Soon after the creation of The Nine Chapters, the Han Dynasty began the first massive public school initiative as well as competing private-school formats that were sanctioned by the emperor. Dong Zhongshu, an influential thought leader in the beginning of the Han Dynasty, wrote: “To wish for worthy men without having nurtured one’s corps of officers is like looking for beautiful patterns in unpolished jade. In nurturing officers, nothing could be more important than establishing an academy. An academy is the gateway of worthy gentlemen and the source of the transformations of the proper teaching.” He went on: “I would wish your majesty to erect a central academy and appoint enlightened teachers to it in order to nurture the gentlemen of the world. They should be periodically tested in order to push them to the limits of their abilities. If this is done, it should be possible to recruit the flower of the empire’s youth.”

From 124 BCE to 146 CE the number of boshi disciples (analogous to university students) rose from 50 to 30,000. The Nine Chapters became a central text in the academy. And therefore these word problems became central in the selection of who would take power in and around the new government.

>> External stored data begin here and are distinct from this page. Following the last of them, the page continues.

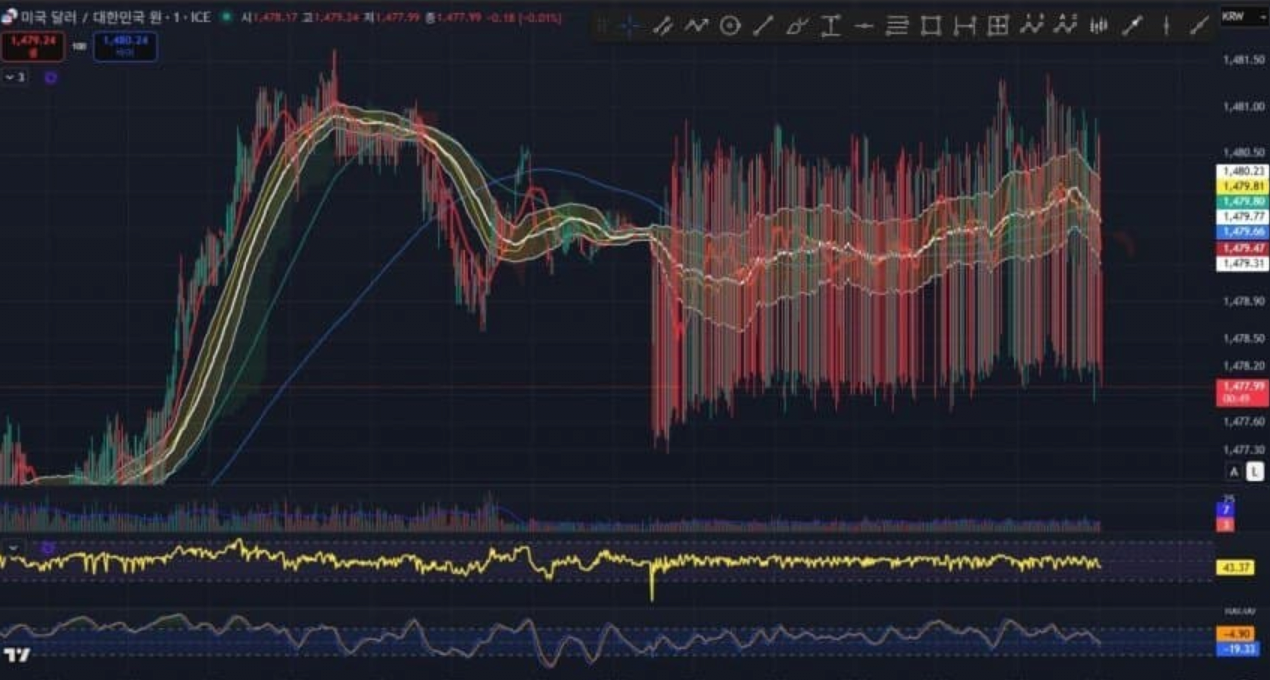
Task: Click the TradingView logo at bottom left
Action: pos(16,655)
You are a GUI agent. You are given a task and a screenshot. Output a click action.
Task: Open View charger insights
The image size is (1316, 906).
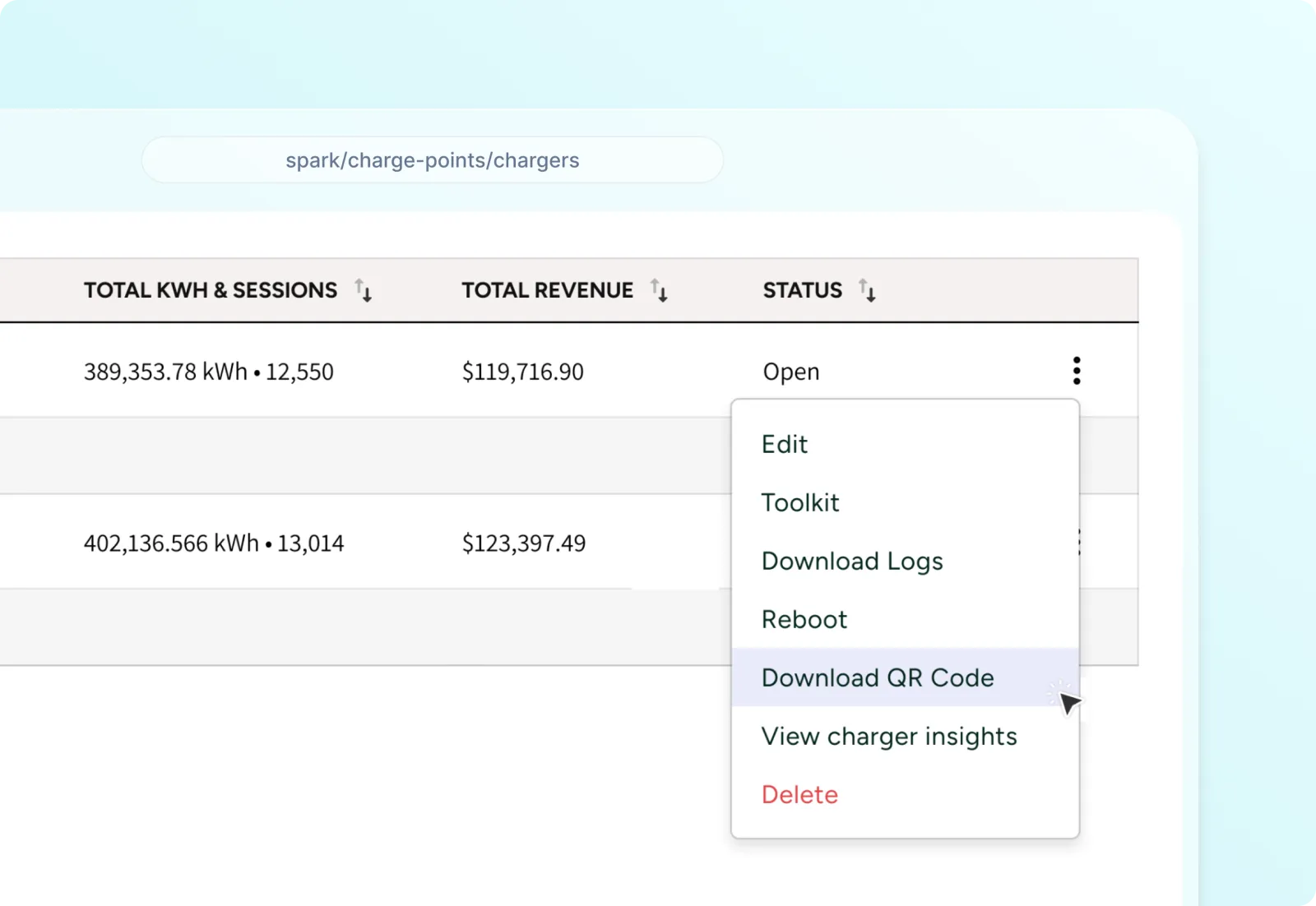pos(889,736)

By 600 CE, the Sui Dynasty created a civil service exam meant to determine a meritocracy of hiring through the schools. Those who did well in school got better jobs. The Song Dynasty (960-1279) created an academia to push stellar students into research and writing. This fostered a group of scholar-gentry civil servants (an intellectual class). But all the while, this intellectual class was getting corrupted by the test that put them in place. As Robert Eno, professor of early Chinese History and Thought at Indiana University Bloomington, states, “A small percentage of brilliant or outstanding ministers and scholars did help to mitigate the brutality of China’s autocratic political culture. But a far greater number of academy or examination graduates ended up either cynics or blatant hypocrites, and while they mouthed Confucian pieties to enhance their status and coerce the population they ruled, their personal and political conduct was deeply scarred with loyalties to self and family over the state and the people.”

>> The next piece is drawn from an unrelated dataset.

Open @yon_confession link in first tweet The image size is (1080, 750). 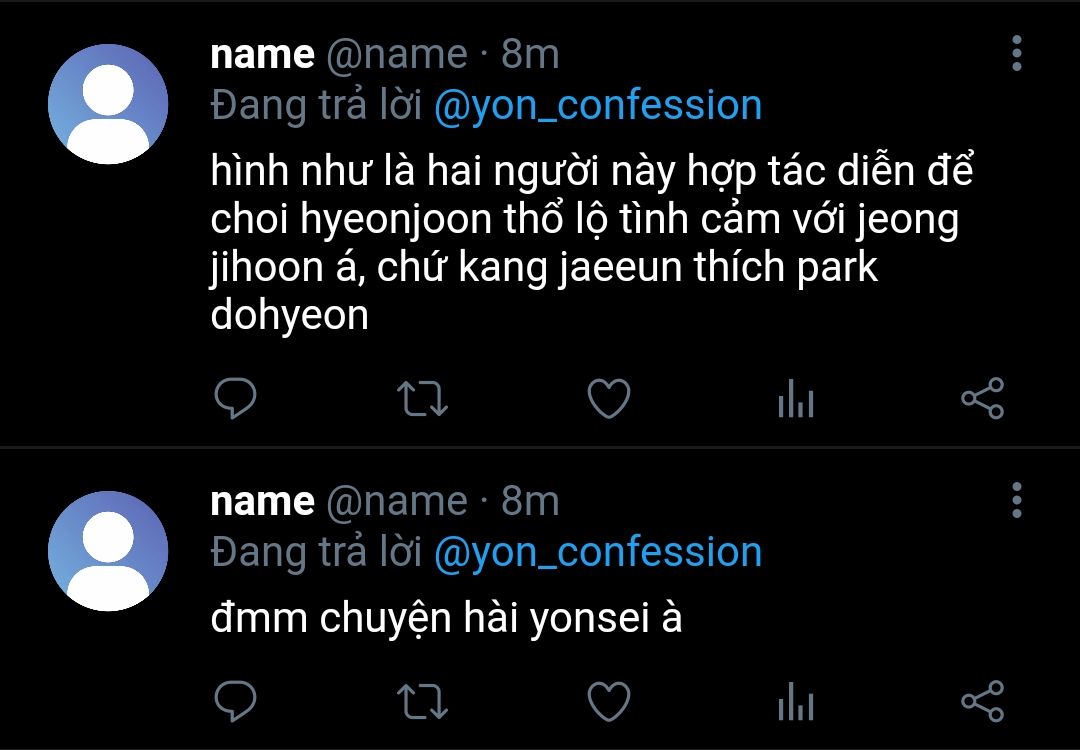(x=598, y=105)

The pendulum swung back. As we’ve seen with any meritocracy there are people left out, and the upper class often considers those people strong but stupid. The Yuan Dynasty (1271-1368), a militaristic and colonial power, took control of the educational system and began using it as an ideological education. They separated people they felt might unite and rebel and created a caste system that castigated the formerly elite Han and Nanren people to the bottom two social classes, which eventually came with restricted weapon and pet ownership as well as stricter punishment for similar crimes. The corruption of a meritocracy is always based on who gives the merit, and when people feel left out of the elite it causes a militaristic uprising that eventually takes control of the meritocracy and finds new, often more nationalist, ways to judge.


When I was in fourth grade I was annoying. I might still be annoying, but I’ve now surrounded myself with people who can tolerate me. In public school in rural Maine, I lacked this luxury. I kept raising my hand because I knew that when I got a question right the teacher was forced to give me validation. I was eager for validation from the authority figures in my life.

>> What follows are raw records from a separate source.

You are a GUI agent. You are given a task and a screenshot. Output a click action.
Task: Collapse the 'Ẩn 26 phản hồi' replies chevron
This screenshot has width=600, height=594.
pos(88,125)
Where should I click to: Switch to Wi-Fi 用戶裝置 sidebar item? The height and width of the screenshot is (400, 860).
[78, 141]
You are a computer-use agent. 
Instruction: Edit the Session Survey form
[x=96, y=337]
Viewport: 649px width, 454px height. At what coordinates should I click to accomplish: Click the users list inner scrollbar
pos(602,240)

They saw that I was distracting other students so they gave me the textbook and a calculator and banished me to a back corner of the classroom. I was told to just figure out how to do all the questions at the end of each chapter. I did well in math that year, except that when my parents came in for parent-teacher conferences my teacher explained that I was letting the future I had in math slip through my fingers. My parents asked how, and my teacher elaborated: “Because Nisse is learning on his own; he’s refused to read the vocabulary sections of the textbook. He therefore has started calling a ‘sum’ an ‘add-em-up.’” Well, duh. “Sum” didn’t make sense because it wasn’t some of anything. It was all of it.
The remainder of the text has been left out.